I deleted my ChatGPT and Claude accounts last week. It’s vanishingly unlikely this will be a permanent state of affairs but I did think it was a useful exercise to prepare myself for a future of enshittified chatbots. These systems are going to get more expensive to use and less reliable in the short to medium term. Therefore I’d like to establish where they are actually adding value to my existence and where I have fallen into using them out of habit. A few observations after week one:
- There are interesting topics which occur to me that I default to exploring with a chatbot. In some cases I use other means to explore this but mostly I just let them drop. For example I found myself wondering yesterday about the economics of escape rooms which I think would have previously led to a half hour conversation with ChatGPT or Claude. The level of interest just isn’t high enough to lead me to explore this without immediate access to a chatbot to satisfy my curiosity.
- The first time I had a practical question I slipped into a conversation with Google Search before I realised “hey wait I’m supposed to not be doing this”. This illustrates how ubiquitous models have become in our digital lives. It also made me realise that I do think for many practical order questions it really is a more effective means of finding good enough answers than searching. I’m fairly certain ChatGPT could have told me how to turn off the faulty ‘replace filter’ light in my air filter in one shot, whereas I still haven’t got round to looking up the instruction book to get the manufacturer’s advice on troubleshooting.
- There was a health and fitness question I would have defaulted to discussing with a chatbot. In the absence of it I found myself thinking “hey wait I know this stuff” and actually thinking it through myself based on my existing knowledge. This was the only sign I saw this week of a kind of outsourcing that troubled me where defaulting to a chatbot was something I was deriving confidence from rather than using a purely neutral tool.
- There are practical machinic tasks which I’ve started to rely on them for. I thought I might re-organise my blog at some point before I restart work (as the kind of thing I’d intended to do for months but never got round to with usual routines). But then I remembered I don’t have a Claude account anymore. The WordPress MCP is so powerful I just couldn’t imagine doing this kind of tedious work directly any more even when the outcome matters to me.
- I feel notably less digitally distracted. I’m off work and not on e-mail so that’s almost certainly the major factor but I suspect this is a meaningful contributing factor nonetheless. I spend a lot of time each week reading text and writing text through interacting with chatbots so the intensivity and extent of my screentime is significantly reduced.
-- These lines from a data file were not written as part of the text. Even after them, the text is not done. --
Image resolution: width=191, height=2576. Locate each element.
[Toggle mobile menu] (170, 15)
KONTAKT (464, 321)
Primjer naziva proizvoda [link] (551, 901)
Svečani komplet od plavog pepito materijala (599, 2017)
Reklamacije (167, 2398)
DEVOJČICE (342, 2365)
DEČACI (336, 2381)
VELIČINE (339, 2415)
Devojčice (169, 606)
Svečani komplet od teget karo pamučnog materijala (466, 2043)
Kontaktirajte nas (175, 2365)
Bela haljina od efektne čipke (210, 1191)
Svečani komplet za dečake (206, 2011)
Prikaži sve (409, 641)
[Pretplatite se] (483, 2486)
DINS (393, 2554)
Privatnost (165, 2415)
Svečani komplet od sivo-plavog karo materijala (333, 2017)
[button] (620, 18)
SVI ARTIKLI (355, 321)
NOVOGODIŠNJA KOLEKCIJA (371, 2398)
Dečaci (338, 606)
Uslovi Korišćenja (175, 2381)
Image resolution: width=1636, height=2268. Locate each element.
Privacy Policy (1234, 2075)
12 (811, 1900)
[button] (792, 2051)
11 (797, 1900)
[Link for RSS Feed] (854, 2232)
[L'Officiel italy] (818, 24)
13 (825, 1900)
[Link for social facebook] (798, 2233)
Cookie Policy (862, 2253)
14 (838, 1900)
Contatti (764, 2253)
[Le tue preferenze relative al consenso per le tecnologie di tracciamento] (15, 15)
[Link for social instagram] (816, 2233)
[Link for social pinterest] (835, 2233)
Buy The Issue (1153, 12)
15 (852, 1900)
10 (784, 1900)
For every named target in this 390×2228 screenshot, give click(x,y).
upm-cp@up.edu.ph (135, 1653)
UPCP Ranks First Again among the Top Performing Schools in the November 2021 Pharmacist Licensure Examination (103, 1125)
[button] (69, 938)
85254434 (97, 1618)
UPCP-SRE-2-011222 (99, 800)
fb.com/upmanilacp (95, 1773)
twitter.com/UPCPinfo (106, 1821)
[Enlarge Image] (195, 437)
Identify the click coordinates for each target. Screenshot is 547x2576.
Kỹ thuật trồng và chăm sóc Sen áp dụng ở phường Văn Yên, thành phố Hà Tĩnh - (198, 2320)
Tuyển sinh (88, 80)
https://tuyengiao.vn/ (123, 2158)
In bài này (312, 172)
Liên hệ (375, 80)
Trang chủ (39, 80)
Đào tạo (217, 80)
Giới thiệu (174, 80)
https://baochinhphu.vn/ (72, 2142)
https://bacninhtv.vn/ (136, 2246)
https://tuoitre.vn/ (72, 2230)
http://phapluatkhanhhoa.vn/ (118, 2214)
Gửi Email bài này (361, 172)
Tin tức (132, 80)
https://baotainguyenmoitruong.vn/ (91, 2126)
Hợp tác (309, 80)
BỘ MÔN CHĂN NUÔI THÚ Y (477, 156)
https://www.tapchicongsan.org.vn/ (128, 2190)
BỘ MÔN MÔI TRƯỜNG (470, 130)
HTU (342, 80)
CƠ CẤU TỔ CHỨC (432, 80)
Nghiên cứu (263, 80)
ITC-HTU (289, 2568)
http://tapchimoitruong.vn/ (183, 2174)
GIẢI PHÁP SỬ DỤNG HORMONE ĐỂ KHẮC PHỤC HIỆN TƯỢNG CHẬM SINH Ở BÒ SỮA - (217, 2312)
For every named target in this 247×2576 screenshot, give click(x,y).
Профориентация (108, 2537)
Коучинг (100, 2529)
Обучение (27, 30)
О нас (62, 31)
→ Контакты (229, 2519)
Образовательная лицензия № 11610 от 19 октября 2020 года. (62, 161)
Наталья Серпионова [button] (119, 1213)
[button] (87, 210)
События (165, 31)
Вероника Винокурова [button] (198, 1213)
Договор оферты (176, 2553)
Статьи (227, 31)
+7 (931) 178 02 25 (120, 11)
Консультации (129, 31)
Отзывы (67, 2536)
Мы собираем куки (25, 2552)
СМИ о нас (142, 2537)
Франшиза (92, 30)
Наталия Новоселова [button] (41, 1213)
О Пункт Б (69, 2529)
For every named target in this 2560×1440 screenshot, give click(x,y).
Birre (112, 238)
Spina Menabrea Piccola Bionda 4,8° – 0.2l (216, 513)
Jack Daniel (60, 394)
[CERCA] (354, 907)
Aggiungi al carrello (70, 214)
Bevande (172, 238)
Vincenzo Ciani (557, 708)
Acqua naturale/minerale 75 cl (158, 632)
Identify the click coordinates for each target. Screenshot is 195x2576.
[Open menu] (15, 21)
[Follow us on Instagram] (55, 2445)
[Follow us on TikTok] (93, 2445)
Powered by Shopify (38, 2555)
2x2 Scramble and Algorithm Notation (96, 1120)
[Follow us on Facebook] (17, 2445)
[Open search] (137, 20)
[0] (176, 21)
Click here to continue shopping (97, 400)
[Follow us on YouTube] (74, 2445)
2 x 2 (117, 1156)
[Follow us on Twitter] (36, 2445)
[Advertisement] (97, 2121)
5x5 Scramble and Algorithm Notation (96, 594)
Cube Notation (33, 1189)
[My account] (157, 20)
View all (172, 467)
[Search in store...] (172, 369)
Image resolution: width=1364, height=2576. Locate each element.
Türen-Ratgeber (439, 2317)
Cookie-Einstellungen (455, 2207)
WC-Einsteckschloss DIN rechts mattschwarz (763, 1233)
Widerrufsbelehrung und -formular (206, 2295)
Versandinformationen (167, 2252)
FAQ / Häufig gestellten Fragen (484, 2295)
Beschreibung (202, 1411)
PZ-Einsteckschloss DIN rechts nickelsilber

- I’m surprised how strong my instinct is to share this blog post with a chatbot while writing it. I suddenly realise how much I’d slipped into sharing pretty much everything I write with Claude Opus. Not because I want its input on the content but rather because it so reliably offers “here are some more things to think about on this theme”. I also don’t think I’d realised how frequently I was using it as a light touch copy editor. The stream of consciousness way in which I write blog posts feels ever so slightly exposing to me now in a way it didn’t.
My plan is to wait until August at least before setting up new accounts. Ideally I’ll hold off until the absence of models is materially impacting on my life in an obviously negative way. I suspect there’s some deeper psychological aspects to daily use of models which haven’t really shown up in my experience yet, which might after a few weeks or months.